No se sabe cuándo comenzó el hombre a caminar con los pies protegidos contra filosas piedras o punzantes espinas. Al principio serían toscos trozos de piel de animales amarrados con tiras de piel o fibra vegetal alrededor de los tobillos, que poco a poco irían derivando en rudimentarias botas o sandalias que, en regiones más frías, les permitían además pisar superficies cubiertas de hielo. Y ya en la Edad Media existían artesanos especializados en fabricar y reparar calzado de cuero. Aún antes, los romanos y otras culturas coetáneas utilizaban sandalias más o menos elaboradas y sofisticadas.
El de zapatero era un oficio, como muchos otros, que pasaba de padres a hijos, regulado por gremios, normas urbanas y tradiciones técnicas. Muchos trabajaban en talleres ad-hoc, en espacios habilitados en sus hogares, o ambulantes. Utilizaban herramientas adecuadas para cortar, coser y ahormar pieles, y un banco muy peculiar donde sentarse: pequeño, de unos treinta centímetros de alto, que era la altura perfecta para apoyar firmemente los codos sobre sus propios muslos, quedando sus manos libres y perfectamente estabilizadas para realizar tareas de alta precisión, como coser a mano, cortar el cuero o clavar pequeños elementos. Además, al tener el zapato muy cerca de la cintura y apoyado en el muslo (o en la tradicional herramienta llamada tres pies), el zapatero puede usar el peso de su propio cuerpo para ejercer la fuerza necesaria al perforar y tensar materiales rígidos, teniendo el calzado cerca de los ojos para detallar costuras y acabados finos. Para alumbrar el interior del zapato se servía el zapatero de un bombillo colocado igualmente a baja altura, lo que generó que de las personas de piernas cortas se decía que tenían el trasero “como bombillo de zapatero”.
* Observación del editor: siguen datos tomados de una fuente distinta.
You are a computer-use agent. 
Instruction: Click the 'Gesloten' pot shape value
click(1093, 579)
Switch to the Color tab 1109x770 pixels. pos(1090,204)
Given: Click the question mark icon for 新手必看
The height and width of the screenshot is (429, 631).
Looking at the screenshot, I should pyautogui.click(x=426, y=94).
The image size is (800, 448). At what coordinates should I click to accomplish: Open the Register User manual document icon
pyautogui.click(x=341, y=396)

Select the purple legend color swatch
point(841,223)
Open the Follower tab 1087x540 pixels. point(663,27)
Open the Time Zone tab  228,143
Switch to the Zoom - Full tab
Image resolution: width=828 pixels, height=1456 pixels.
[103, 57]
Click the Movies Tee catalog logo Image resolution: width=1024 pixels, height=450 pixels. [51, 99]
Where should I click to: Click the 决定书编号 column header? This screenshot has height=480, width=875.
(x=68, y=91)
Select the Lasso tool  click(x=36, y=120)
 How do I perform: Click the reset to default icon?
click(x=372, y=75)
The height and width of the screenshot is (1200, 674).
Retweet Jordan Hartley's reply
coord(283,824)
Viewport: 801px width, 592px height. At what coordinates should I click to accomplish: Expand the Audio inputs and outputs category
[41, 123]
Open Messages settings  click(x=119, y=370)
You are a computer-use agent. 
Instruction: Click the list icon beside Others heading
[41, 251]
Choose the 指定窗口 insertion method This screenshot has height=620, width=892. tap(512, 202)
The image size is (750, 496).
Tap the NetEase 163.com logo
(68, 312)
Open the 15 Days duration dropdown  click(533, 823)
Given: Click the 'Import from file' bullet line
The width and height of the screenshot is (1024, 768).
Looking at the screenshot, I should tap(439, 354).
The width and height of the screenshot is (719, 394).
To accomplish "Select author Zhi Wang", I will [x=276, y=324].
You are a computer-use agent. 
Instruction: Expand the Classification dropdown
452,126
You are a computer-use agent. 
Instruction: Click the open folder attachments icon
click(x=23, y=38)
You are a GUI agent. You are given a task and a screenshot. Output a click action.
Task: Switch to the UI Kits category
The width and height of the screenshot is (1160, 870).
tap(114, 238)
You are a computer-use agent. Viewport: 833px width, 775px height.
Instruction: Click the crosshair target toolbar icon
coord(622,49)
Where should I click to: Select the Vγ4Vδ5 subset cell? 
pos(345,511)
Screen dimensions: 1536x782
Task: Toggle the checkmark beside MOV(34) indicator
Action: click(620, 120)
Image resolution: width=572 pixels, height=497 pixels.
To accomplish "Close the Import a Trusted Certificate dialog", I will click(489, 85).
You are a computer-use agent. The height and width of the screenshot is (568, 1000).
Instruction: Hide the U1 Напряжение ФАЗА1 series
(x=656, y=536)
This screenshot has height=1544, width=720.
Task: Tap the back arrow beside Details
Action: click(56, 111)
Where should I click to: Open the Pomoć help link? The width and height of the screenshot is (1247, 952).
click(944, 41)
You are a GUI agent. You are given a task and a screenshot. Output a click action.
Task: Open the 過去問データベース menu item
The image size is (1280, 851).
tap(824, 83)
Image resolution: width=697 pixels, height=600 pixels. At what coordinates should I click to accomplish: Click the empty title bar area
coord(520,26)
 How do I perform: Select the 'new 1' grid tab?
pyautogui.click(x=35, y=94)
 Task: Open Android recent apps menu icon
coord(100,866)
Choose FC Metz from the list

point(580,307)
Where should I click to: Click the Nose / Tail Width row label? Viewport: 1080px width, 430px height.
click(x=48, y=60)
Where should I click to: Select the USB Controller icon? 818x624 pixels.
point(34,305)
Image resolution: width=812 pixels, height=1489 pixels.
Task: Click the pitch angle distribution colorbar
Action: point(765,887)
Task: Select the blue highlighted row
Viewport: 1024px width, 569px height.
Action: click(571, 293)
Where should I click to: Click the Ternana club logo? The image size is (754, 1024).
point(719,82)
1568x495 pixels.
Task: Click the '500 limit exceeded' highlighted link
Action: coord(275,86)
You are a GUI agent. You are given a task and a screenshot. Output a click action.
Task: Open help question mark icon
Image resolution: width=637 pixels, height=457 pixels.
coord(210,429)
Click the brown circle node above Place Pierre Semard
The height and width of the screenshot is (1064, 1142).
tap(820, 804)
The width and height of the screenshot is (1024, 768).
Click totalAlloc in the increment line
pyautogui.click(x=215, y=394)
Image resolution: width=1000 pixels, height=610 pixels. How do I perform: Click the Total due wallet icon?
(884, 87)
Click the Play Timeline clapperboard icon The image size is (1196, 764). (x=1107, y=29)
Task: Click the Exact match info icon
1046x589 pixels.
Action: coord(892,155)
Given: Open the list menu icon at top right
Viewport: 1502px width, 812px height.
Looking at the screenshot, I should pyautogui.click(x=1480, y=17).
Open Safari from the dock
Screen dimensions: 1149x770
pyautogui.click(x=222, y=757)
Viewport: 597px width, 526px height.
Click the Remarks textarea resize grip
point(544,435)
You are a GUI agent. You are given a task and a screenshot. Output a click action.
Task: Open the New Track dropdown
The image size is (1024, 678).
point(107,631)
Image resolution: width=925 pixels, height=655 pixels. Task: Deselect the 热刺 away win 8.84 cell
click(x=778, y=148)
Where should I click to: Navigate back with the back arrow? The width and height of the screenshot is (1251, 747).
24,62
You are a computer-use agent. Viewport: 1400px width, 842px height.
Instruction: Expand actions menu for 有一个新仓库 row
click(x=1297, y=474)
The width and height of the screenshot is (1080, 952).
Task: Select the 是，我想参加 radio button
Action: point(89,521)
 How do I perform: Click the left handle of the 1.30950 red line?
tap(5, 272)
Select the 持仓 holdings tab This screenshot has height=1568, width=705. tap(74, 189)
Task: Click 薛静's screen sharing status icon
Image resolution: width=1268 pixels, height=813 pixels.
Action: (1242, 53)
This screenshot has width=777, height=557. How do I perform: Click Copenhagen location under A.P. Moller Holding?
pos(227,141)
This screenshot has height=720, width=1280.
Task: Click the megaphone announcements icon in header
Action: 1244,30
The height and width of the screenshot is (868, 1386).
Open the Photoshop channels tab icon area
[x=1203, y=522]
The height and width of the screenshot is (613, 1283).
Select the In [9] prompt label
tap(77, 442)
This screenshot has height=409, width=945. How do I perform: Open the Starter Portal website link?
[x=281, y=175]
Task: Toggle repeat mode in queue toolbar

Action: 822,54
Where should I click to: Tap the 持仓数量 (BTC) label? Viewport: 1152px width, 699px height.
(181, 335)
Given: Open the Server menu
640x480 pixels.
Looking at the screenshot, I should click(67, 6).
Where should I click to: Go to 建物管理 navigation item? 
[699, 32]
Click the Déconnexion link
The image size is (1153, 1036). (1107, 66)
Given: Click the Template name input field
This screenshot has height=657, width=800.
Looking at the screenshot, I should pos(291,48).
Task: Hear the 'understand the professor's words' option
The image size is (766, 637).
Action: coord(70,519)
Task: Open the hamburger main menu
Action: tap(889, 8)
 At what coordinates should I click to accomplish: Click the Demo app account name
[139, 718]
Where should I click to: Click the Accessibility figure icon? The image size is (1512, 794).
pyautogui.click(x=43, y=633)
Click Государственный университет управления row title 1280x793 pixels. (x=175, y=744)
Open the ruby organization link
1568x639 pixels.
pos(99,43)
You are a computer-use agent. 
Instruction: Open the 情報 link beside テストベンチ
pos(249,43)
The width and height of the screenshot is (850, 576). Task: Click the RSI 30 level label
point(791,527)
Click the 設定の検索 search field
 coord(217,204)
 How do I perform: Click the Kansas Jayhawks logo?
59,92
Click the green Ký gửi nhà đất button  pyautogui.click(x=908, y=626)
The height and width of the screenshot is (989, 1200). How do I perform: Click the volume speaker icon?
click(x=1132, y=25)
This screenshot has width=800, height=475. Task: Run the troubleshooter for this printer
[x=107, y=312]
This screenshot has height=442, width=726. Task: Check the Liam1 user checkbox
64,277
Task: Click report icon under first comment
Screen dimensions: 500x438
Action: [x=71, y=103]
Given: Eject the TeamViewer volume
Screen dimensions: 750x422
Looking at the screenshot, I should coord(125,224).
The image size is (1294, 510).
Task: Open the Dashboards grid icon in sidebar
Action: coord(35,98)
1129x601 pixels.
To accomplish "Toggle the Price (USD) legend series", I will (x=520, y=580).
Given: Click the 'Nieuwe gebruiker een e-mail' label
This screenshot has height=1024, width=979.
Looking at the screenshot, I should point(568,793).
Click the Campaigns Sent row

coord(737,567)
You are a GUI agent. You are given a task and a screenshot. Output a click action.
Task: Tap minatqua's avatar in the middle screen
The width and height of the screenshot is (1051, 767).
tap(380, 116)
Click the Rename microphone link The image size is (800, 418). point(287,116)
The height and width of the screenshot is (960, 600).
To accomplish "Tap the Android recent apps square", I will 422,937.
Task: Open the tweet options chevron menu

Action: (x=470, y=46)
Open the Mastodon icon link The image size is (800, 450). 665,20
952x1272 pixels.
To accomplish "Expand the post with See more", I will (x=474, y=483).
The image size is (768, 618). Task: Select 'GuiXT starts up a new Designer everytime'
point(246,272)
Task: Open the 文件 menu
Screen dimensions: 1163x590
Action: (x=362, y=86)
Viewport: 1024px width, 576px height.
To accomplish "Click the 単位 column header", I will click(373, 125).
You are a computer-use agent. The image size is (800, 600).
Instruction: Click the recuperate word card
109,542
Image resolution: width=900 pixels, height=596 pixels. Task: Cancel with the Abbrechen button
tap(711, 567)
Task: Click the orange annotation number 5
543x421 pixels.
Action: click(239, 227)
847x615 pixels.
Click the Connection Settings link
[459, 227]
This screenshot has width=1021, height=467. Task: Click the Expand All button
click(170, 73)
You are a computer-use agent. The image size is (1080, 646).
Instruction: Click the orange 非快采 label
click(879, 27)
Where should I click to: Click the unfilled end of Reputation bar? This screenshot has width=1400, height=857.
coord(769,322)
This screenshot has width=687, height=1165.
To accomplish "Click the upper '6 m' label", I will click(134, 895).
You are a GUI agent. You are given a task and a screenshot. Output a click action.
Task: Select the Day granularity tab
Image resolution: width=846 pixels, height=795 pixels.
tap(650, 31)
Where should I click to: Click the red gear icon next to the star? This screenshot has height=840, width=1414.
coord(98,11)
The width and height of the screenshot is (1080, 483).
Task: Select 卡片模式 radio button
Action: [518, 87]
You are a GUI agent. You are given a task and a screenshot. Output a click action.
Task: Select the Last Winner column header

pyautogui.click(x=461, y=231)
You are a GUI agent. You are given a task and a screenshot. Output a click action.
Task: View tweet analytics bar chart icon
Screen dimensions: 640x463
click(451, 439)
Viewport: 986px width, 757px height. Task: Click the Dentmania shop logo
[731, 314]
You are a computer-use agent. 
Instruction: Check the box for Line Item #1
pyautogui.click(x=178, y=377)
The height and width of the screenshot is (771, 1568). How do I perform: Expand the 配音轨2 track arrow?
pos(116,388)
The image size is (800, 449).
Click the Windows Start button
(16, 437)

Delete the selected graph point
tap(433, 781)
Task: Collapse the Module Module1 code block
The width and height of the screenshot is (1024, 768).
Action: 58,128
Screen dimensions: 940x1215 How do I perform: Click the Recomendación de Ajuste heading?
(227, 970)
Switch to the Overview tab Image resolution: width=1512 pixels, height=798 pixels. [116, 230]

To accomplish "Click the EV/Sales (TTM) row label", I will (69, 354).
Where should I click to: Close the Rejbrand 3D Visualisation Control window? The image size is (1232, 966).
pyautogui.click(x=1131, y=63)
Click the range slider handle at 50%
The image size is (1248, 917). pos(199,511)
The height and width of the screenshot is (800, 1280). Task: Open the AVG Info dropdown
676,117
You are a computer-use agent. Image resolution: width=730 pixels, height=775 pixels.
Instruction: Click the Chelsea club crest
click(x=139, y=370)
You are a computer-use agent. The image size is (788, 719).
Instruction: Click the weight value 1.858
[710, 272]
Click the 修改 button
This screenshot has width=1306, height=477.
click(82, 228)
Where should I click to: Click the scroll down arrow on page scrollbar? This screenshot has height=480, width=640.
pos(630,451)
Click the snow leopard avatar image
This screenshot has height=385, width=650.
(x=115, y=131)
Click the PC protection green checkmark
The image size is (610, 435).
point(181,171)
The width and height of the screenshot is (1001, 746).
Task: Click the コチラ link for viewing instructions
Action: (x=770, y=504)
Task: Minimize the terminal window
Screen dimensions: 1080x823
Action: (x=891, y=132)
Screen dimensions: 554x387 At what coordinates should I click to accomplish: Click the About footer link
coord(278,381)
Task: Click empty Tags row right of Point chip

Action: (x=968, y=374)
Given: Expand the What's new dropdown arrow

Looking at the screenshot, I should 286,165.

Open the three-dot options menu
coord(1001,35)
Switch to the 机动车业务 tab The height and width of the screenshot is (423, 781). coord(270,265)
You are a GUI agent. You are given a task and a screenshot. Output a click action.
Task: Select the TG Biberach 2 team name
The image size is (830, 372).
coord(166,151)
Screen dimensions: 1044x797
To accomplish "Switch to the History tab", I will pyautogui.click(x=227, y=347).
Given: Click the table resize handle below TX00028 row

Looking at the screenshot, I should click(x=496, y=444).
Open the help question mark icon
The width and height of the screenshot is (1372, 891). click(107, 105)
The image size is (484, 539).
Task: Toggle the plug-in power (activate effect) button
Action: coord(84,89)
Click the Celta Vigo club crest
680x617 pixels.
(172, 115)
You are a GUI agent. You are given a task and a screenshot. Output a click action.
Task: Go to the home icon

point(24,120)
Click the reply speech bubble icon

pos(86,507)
En Valencia siempre hubo buenos zapateros. De mucha fama eran los “Pepito” de mucha aceptación entre los jóvenes y las jóvenes en edad escolar; y luego, a la Valencia cosmopolita arribaron a la ciudad muchos inmigrantes que dominaban el oficio de la confección del calzado, como Mimmo Gullo, hombre jovial y sociable, o la “Zapatería Everest”, en el Edificio Lucania de El Viñedo, muy apreciados por la sociedad carabobeña de entonces.
La de zapatero artesano ha sido siempre una profesión digna. Con la revolución industrial nació la industria del calzado en serie, con máquinas y grandes talleres donde el proceso es casi todo automatizado, y aquellos talleres de los maestros zapateros tradicionales son cada vez más escasos, pero el legado y las técnicas de la artesanía en piel se mantienen vivos gracias a zapateros locales que preservan estos métodos y posturas clásicas, como uno que había por los lados de la Andrés Eloy Blanco, con su pequeño taller de reparación de calzado, su banquito y su “bombillo de zapatero”.
Como muchos otros, el oficio de zapatero se convirtió en apellido de muchas familias en la Edad Media. Quienes con él se identificaban eran orgullosos hijos de artesanos honestos. Pero, con el tiempo suele suceder que alguno se haya convertido en la “oveja negra” de la familia, indigno de llevarlo. Posiblemente, desde sus tumbas estarán denigrando de alguien involucrado, según un reciente escándalo mediático, en un turbio caso de corrupción de altos vuelos, al erogar el gobierno español más de 50 millones de euros para rescatar a una “línea aérea” de un solo avión, con bandera de ese país y accionistas venezolanos vinculados al chavismo.